When multiple loads are applied on the mechanisms, the deformation at the displacement output point is calculated as
$$\varvec{\delta}_{o} = \sum {\left( {\varvec{C}_{gr} {\kern 1pt} \varvec{B}_{i}^{ - 1} {\kern 1pt} \varvec{C}_{iel} } \right)\varvec{F}_{iel} } + \sum {\left( {\varvec{C}_{gl} {\kern 1pt} \varvec{B}_{j}^{ - 1} {\kern 1pt} \varvec{C}_{jer} } \right)\varvec{F}_{jer} } .$$
(23)
 

3 External Loads Applied on the Flexure Members

The relationship between the deformations of the flexure members and the external loads is nonlinear when the loads are applied on the flexure members. The matrix method is only appropriate to the linear problem, and therefore cannot be used to derive the compliance model of the compliant mechanisms in this case. Though the Castigliano’s theorem can deal with this issue, it involves the partial differential which leads to a complex calculation process. In this section, an effective equivalent method is proposed to handle with the external loads applied on the flexure members. This method aims at transforming the external loads from the flexure members to the rigid links. The transformation process should satisfy the equations of static equilibrium and guarantee that the deformations at the displacement output point remain unchanged.
Owing to the nonlinear relationship between the deformations and loads applied on the flexure members, it is impossible to transform the external loads to just one concentrated force on the rigid link to satisfy the both two conditions stated above.
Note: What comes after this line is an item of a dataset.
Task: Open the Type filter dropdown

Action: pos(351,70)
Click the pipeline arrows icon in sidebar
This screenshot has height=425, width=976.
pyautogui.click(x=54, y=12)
Therefore, the loads applied on the flexure members are transformed to two concentrated forces applied on the rigid links, as shown in Fig.  3.
The equivalent concentrated forces should satisfy the following conditions as
$$\varvec{\delta}_{iq} =\varvec{\delta}_{if} =\varvec{\delta}_{i} \;\;,\;\;\varvec{\delta}_{jq} =\varvec{\delta}_{jf} =\varvec{\delta}_{j} ,$$
(24)
$$\varvec{F}_{i} + \varvec{F}_{j} = \varvec{q}\left( x \right)\;\;,\;\;\varvec{M}_{i} + \varvec{M}_{j} = \varvec{M}_{q\left( x \right)} ,$$
(25)
where δ iq and δ if are the deformations at point i caused by original force q and equivalent force F i respectively, and δ jq and δ jf are the deformations at point j caused by original force q and equivalent force F j respectively.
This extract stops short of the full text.